%%
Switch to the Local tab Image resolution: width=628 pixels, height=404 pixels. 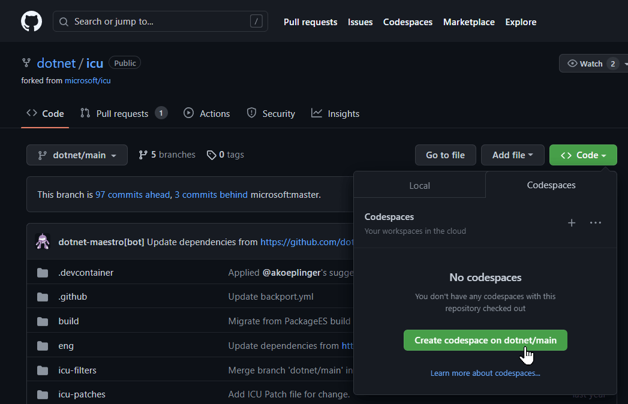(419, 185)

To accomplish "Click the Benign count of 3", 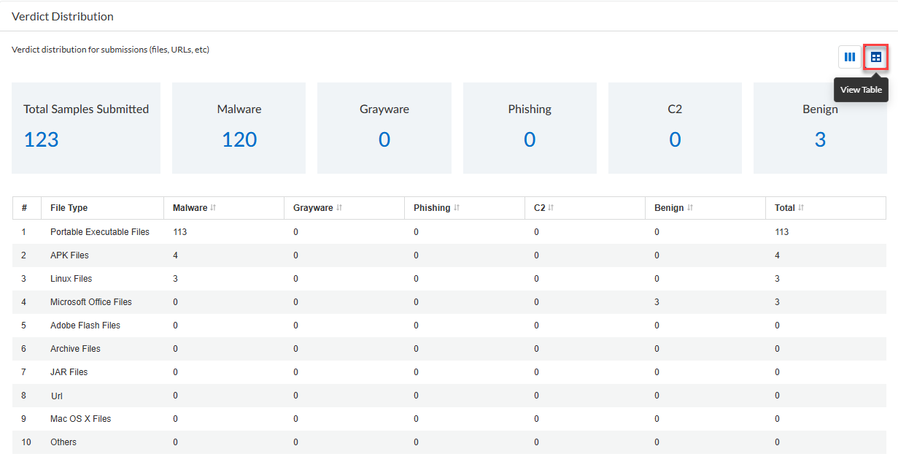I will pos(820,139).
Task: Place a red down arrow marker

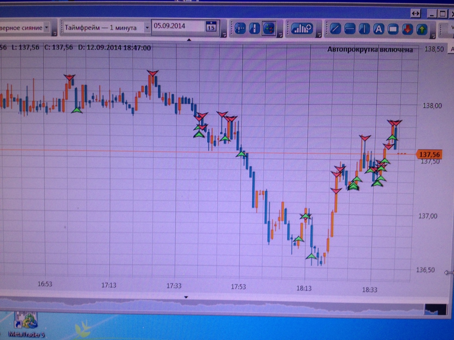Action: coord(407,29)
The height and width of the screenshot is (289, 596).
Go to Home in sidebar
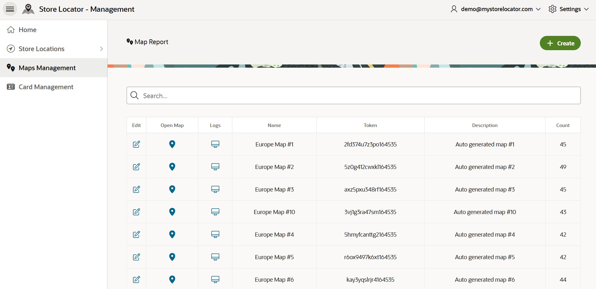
%%
%%
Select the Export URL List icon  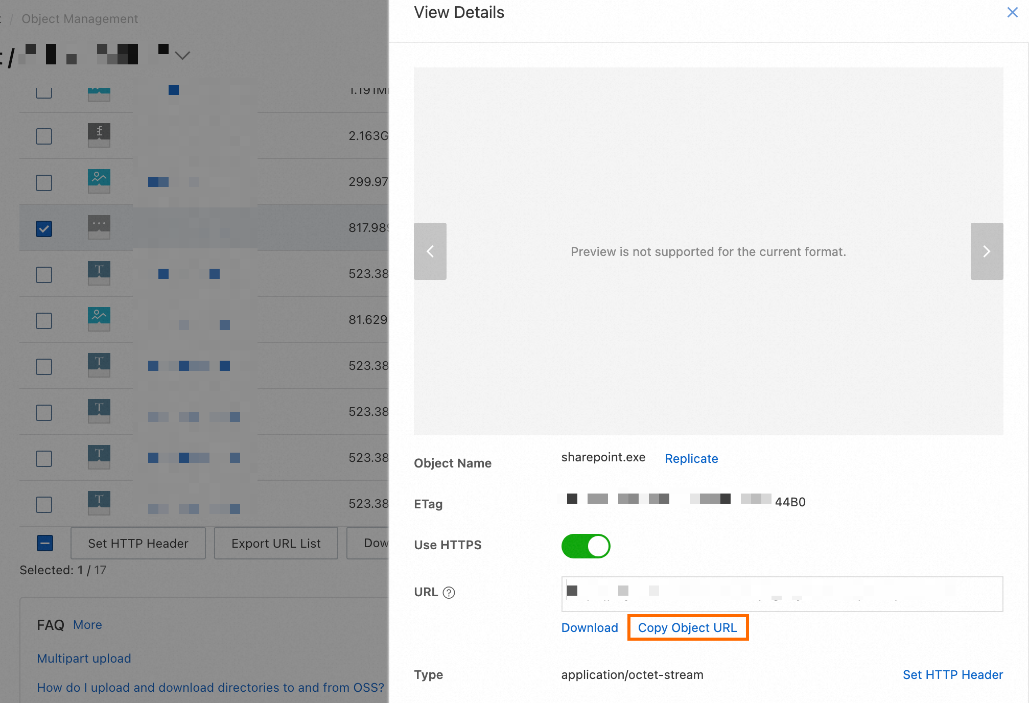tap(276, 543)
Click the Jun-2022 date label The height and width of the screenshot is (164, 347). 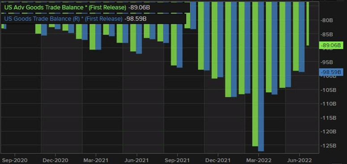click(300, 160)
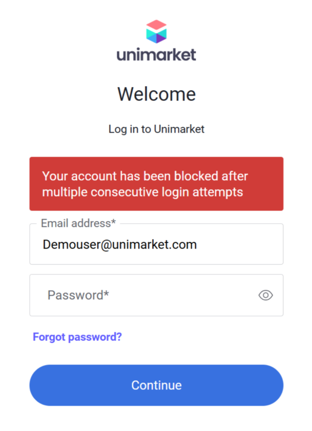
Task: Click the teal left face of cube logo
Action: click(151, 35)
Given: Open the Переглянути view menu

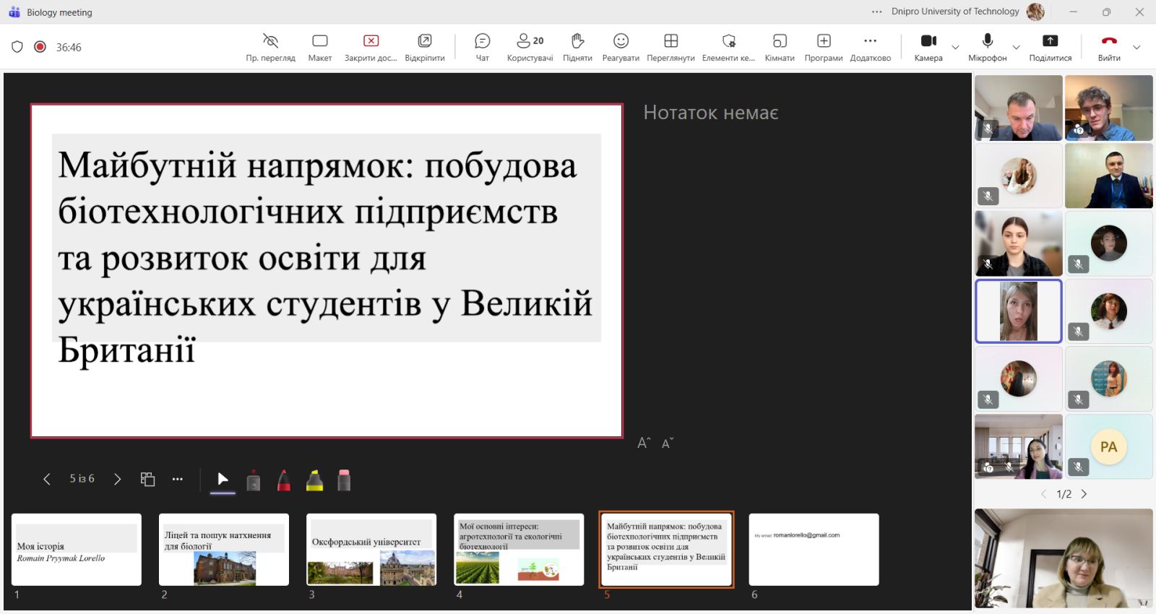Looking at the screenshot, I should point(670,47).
%%
**What is being asked**: From the records above, print exactly the lines that run from the line with "The height and width of the screenshot is (289, 596)." to the line with "Go to Home in sidebar", inclusive.

**Solution to this exercise**:
The height and width of the screenshot is (289, 596).
Go to Home in sidebar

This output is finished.